**What you should do:** Return, exactly as written, the line containing "You are a computer-use agent. The" and every line after it to the end of the records below, with no pictures.

**Stored data:**
──────
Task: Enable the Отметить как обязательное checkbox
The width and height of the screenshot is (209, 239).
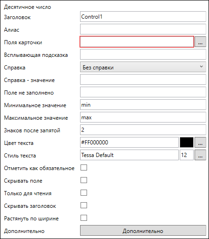Action: (84, 168)
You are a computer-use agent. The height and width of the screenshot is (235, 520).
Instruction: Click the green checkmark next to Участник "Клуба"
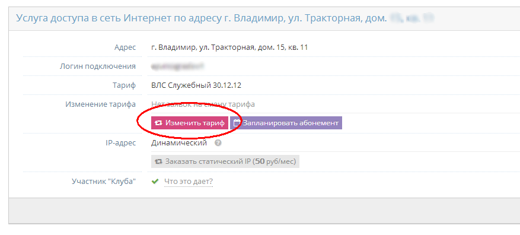pyautogui.click(x=155, y=182)
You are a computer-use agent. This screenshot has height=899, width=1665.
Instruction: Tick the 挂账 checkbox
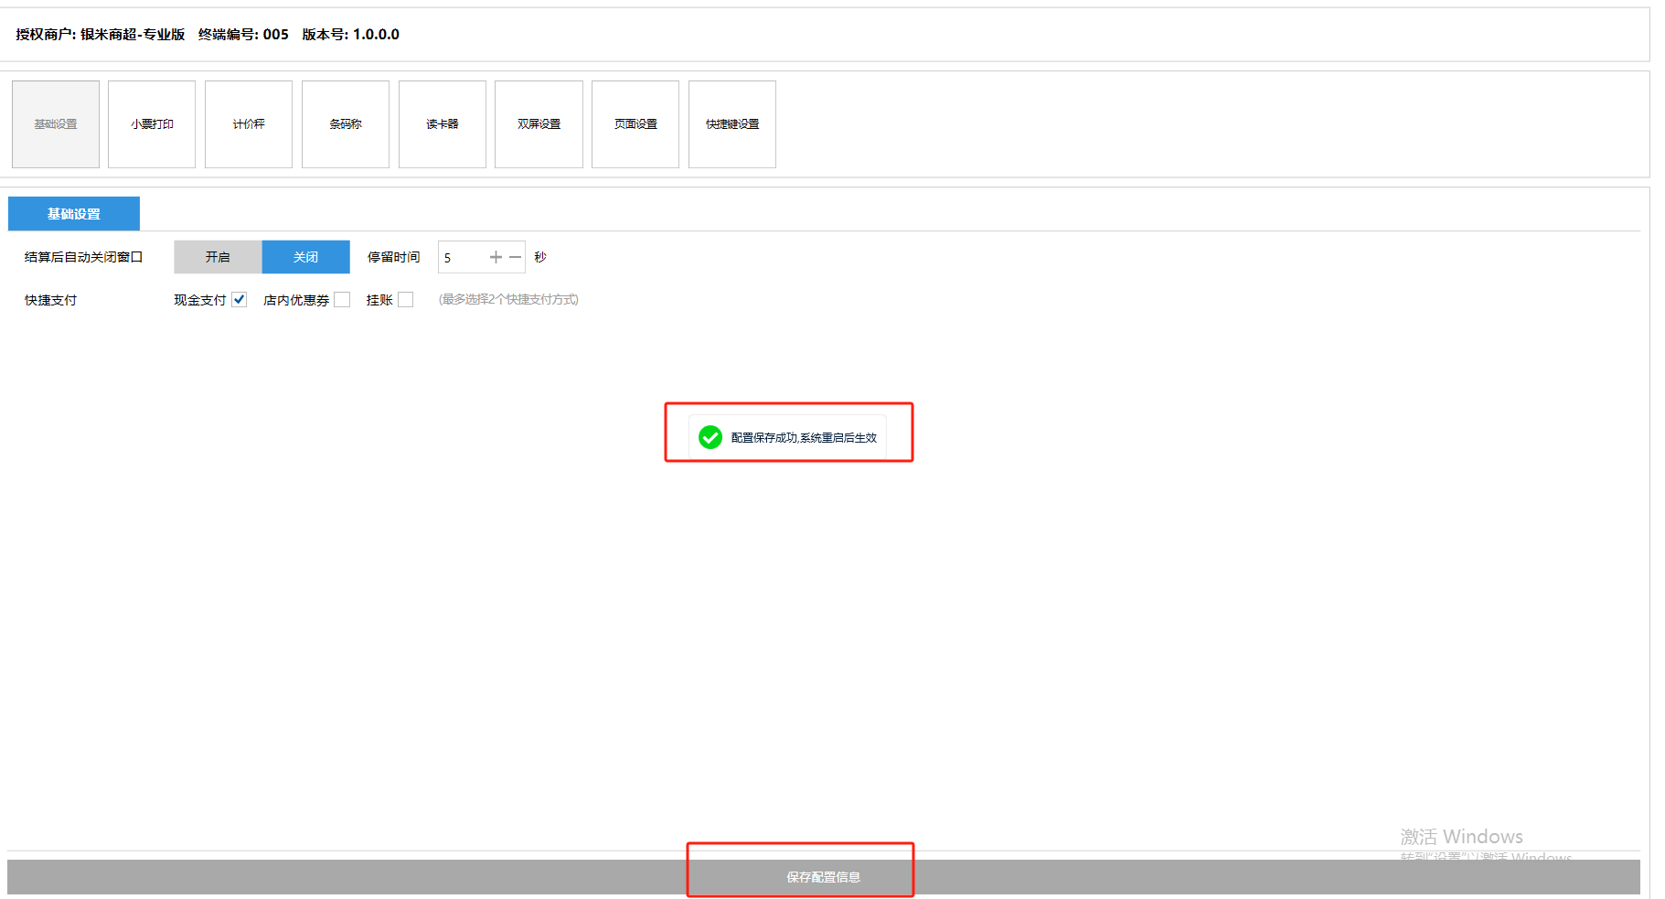pyautogui.click(x=406, y=300)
──────
**Answer to this problem:**
You are a computer-use agent. The height and width of the screenshot is (235, 520).
Instruction: Click the green checkmark next to Участник "Клуба"
pyautogui.click(x=155, y=182)
You are a computer-use agent. This screenshot has height=899, width=1665.
Instruction: Tick the 挂账 checkbox
pyautogui.click(x=406, y=300)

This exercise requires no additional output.